> **PROVIDED TEXT**:

----

Just weeks after the AAF’s debut, the case continues, Dundon threw the league a $250 million lifeline of credit to ensure operations could continue. The bailout made Dundon chairman of the board and gave him full control of the AAF’s future—all despite Ebersol’s assurance that the AAF was in no serious financial peril. The lawsuit alleges Dundon threw his financial weight behind the AAF not for the benefit of the league, or even for profit, but for more pretextual aims:
The acquisition of the league through his investment was pretext: the true motivation of Defendant Dundon was to acquire the smartphone application intellectual property that could be used for gambling on player performance in fantasy football and real time proposition bets, all tied to player compensation based upon performance.”
The plaintiffs assert that on April 2, the date of the league’s closing, their contracts “had not been voided, canceled, or terminated." As the lawsuit tells it, the defendants’ decision to shutter the league constitutes “both an anticipatory breach of the contract and a material breach of the contract." From the complaint:
Defendant has materially breached the Contract, by among other things, failing and refusing to pay Plaintiffs the annual base compensation in the amounts stated in the Contract. Defendant has clearly and positively indicated, by words and/or conduct, that it will not and cannot meet the Contract requirements.”
Filed by former Birmingham Iron executive James Roberson Jr., the WARN Act suit filed in California’s Northern District names as defendants the AAF; Legendary Field Exhibitions, LLC; Founders Fund; The Chernin Group; Slow Ventures; MGM Resorts International; Charles King’s M Ventures; Polian; and former NFL players Jared Allen, Troy Polamalu and J.K. McKay. The suit charges that the defendants failed to comply with the WARN Act’s requirements by permanently closing the business operations of the league and laying off all of its employees without at least 60 days’ advance written notice.
According to the lawsuit, proposed class members are entitled to at least 60 days’ worth of wages, bonuses, accrued holiday pay and accrued vacation, as well as 401(k) contributions and health insurance coverage.
Who do these lawsuits look to cover?
Unless you were an employee of or player for the Alliance of American Football, it’s safe to say you won’t be involved in either of these lawsuits. But that’s not to say it’s out of the question for fans who bought season tickets or otherwise interacted with the league and were denied a full season won’t file their own proposed class action. If it comes to that, we’ll bring you a full report.

----

> **RECORDS SHOWN**:
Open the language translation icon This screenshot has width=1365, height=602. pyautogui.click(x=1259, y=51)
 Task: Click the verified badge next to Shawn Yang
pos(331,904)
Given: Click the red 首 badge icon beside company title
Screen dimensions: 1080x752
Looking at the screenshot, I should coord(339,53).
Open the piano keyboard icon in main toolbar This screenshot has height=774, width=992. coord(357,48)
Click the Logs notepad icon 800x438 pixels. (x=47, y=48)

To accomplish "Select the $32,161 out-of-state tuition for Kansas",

----

> **EXERCISE REQUIREMENTS**:
**A)** Rewrite the paragraph in the article on the AAF lawsuits that begins "Filed by former Birmingham Iron executive" as a bulleted list, keeping its main facts.
**B)** Answer these questions from the article on the AAF lawsuits:
(i) How large was the line of credit Dundon gave the league?
(ii) On what date did the league close, according to the plaintiffs?
(iii) Besides wages, bonuses, accrued holiday pay and accrued vacation, what two other things does the WARN Act lawsuit say proposed class members are entitled to?
**C)** From the article on the AAF lawsuits, quote the passage starting with "Filed by former" and going on through "look to cover?".

> **RESPONSES TO THE EXERCISE**:
**A)**
- Filed by: former Birmingham Iron executive James Roberson Jr.
- Type and court: a WARN Act suit in California's Northern District
- Defendants:
  - the AAF
  - Legendary Field Exhibitions, LLC
  - Founders Fund
  - The Chernin Group
  - Slow Ventures
  - MGM Resorts International
  - Charles King's M Ventures
  - Polian
  - former NFL players Jared Allen, Troy Polamalu and J.K. McKay
- Charge: the defendants violated the WARN Act by permanently closing the league's business operations and laying off all employees without at least 60 days' advance written notice

**B)**
(i) $250 million
(ii) April 2
(iii) 401(k) contributions and health insurance coverage

**C)**
Filed by former Birmingham Iron executive James Roberson Jr., the WARN Act suit filed in California’s Northern District names as defendants the AAF; Legendary Field Exhibitions, LLC; Founders Fund; The Chernin Group; Slow Ventures; MGM Resorts International; Charles King’s M Ventures; Polian; and former NFL players Jared Allen, Troy Polamalu and J.K. McKay. The suit charges that the defendants failed to comply with the WARN Act’s requirements by permanently closing the business operations of the league and laying off all of its employees without at least 60 days’ advance written notice.
According to the lawsuit, proposed class members are entitled to at least 60 days’ worth of wages, bonuses, accrued holiday pay and accrued vacation, as well as 401(k) contributions and health insurance coverage.
Who do these lawsuits look to cover?